[Belge Metni]:
_ _ _ _

Sanık sandalyesinde bir kadın oturuyor. Ekrandan çocuğunun katiline bakıyor. Ve sonra şöyle diyor: "Annen seni 'oğlum' diyerek mi seviyor, katil diyerek mi?"
Ethem Sarısülük davasının üçüncü duruşmasındayız. Salon oldukça kalabalık. Sanıksız sanık sandalyesinde yukarıdaki sözlerin sahibi anne Sayfi Sarısülük ve bazı avukatlar oturuyor.
Duruşma öncesi, geçen duruşmada olduğu gibi, salonda köpekle bomba araması yapıldı. Dışarıda ise polisler kimlik kontrolü yapıyordu. İlk iki duruşmaya nazaran dünkü duruşmada çok daha fazla çevik kuvvet polisi vardı. Adliye koridorlarında ve salonda ise askerler bulunuyordu.
"Sabit bir yerim yok"
Sanık polis Ahmet Şahbaz duruşmaya Urfa 2. Ağır Ceza Mahkemesi'nden tele-konferans yoluyla katıldı. Duruşma salonunda yalnızca bir ekran vardı. Ekranın bir kısmı duruşma salonunu, bir kısmı mahkeme heyetini diğer kısmı da sanığı görüntülüyordu.

_ _ _ _

[Görevler]:
1. Duruşma haberinde "Ethem Sarısülük davasının" ifadesinden "ise askerler bulunuyordu." ifadesine kadar olan kısmı hiç değiştirmeden yazın.
2. Duruşma haberinde adı ve soyadıyla geçen kişileri sıralayın.
3. Duruşma haberini kaldığı yerden devam ettirin.
Satırların bu işle hiçbir ilgisi yoktur.

[Kayıtlı Veriler]:
_ _ _ _

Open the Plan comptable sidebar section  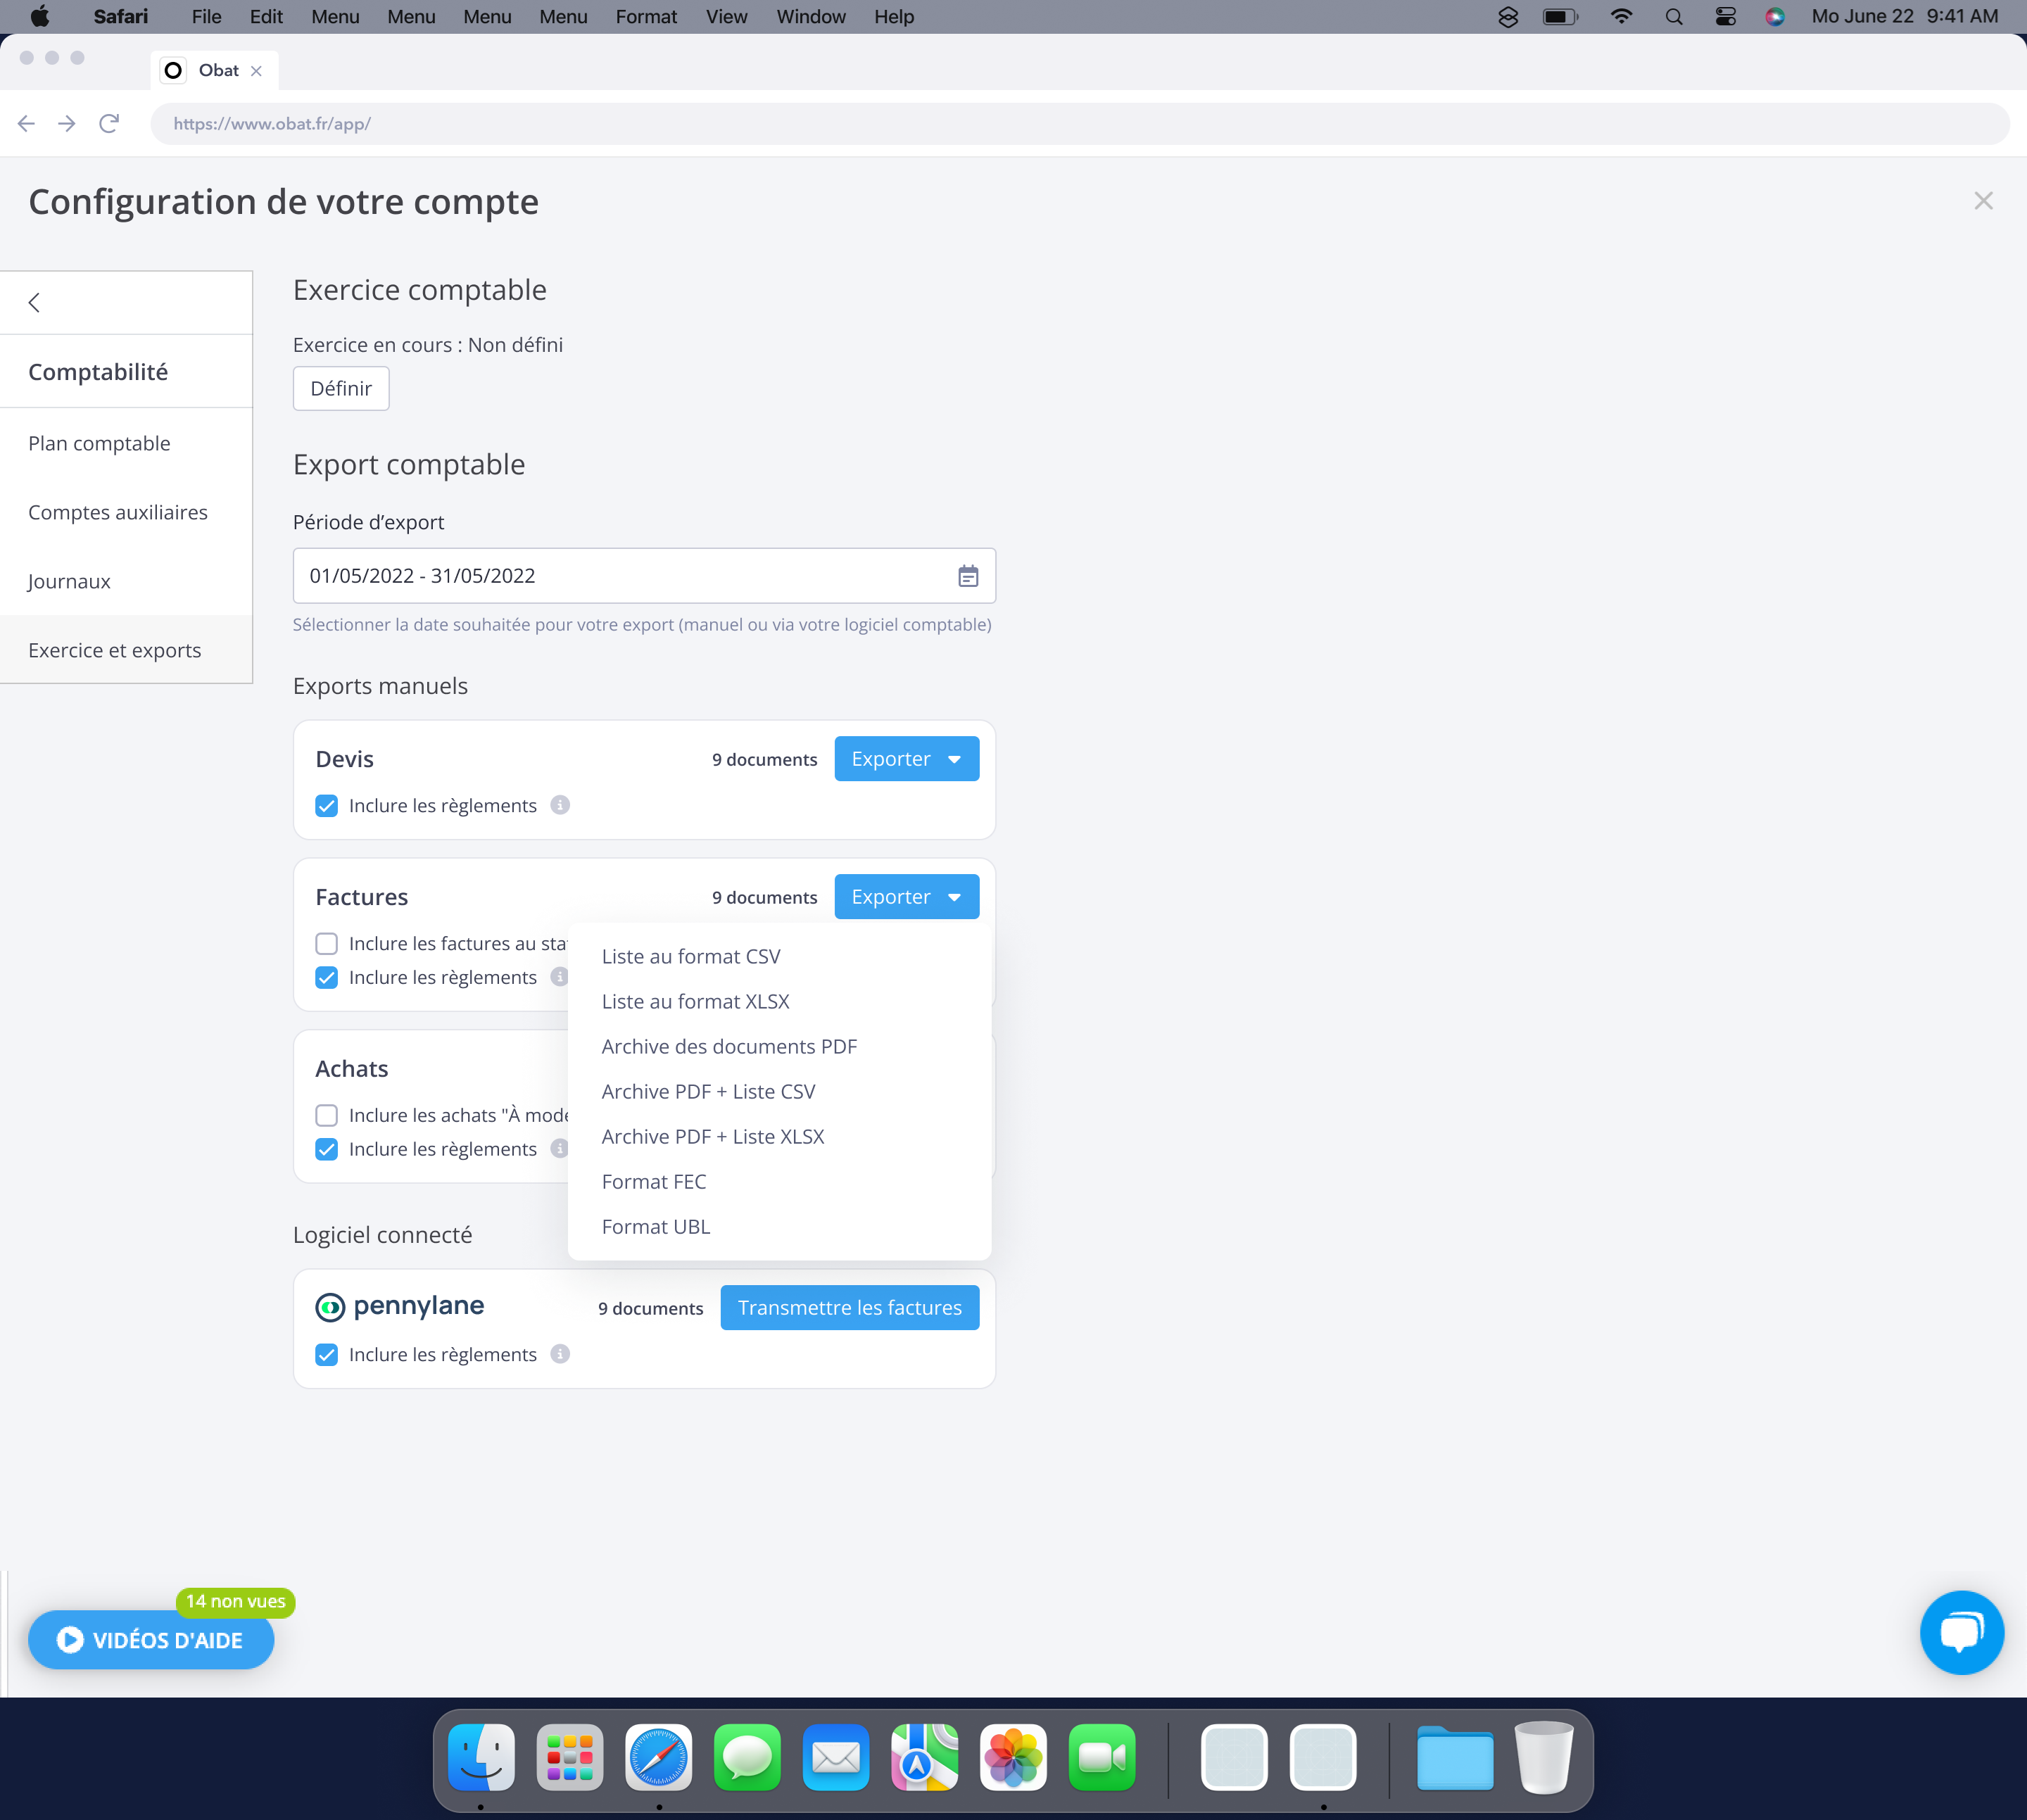[x=99, y=443]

_ _ _ _

[Görev Sonuçları]:
1.
Ethem Sarısülük davasının üçüncü duruşmasındayız. Salon oldukça kalabalık. Sanıksız sanık sandalyesinde yukarıdaki sözlerin sahibi anne Sayfi Sarısülük ve bazı avukatlar oturuyor.
Duruşma öncesi, geçen duruşmada olduğu gibi, salonda köpekle bomba araması yapıldı. Dışarıda ise polisler kimlik kontrolü yapıyordu. İlk iki duruşmaya nazaran dünkü duruşmada çok daha fazla çevik kuvvet polisi vardı. Adliye koridorlarında ve salonda ise askerler bulunuyordu.

2. Ethem Sarısülük, Sayfi Sarısülük, Ahmet Şahbaz

3.
Avukat yoklamalarının ardından sanık polisin kimlik tespitine başlandı. Bu sırada müşteki avukatı Kazım Bayraktar söz aldı ve şöyle dedi: "Sanığın dosyada fotoğrafı yok. Şahıs gerçek sanık mı karşılaştırmak istiyoruz."
Bu talep üzerine mahkeme heyeti "sanığın kimliğinin resimli fotokopisinin ve bir resminin çekilerek mahkemeye gönderilmesi" kararını verdi.
Kimlik tespitin ardından hakim, sanığa ikametgah adresini sordu. Sanık "Sabit bir yerim yok" diye cevap verdi. Bu kez hakim "Sabıkanız var mı?" diye sordu. Sanık "Yok" dedi. Salondan ise "Var var!" sesleri yükseldi.
İddianameden Yaratılan Mağdur: Ahmet Şahbaz
Müşteki avukat Murat Yılmaz, salondaki kolluk kuvvetlerinin silahlarını salon dışına çıkarmasını talep etti. Mahkeme başkanı önce bu talebi dikkate almadı ve iddianamenin okunmasını istedi. Ancak müşteki avukatların ısrarı üzerine bu talebi değerlendirdi ve reddetti.
Ve iddianamenin okunmasına geçildi. Eğer Sarısülük davasını bilmeyen bir kişi bu iddianameyi dinleseydi sanık polis Ahmet Şahbaz'ı mağdur, Ethem Sarısülük'ü katil sanabilirdi. Aslında o kadar haksızlar ki, haklı çıkmak için iddianamede aynı şeyi tekrarlayıp duruyorlardı. "Atılan taşlar, atılan taşlar, atılan taşlar..."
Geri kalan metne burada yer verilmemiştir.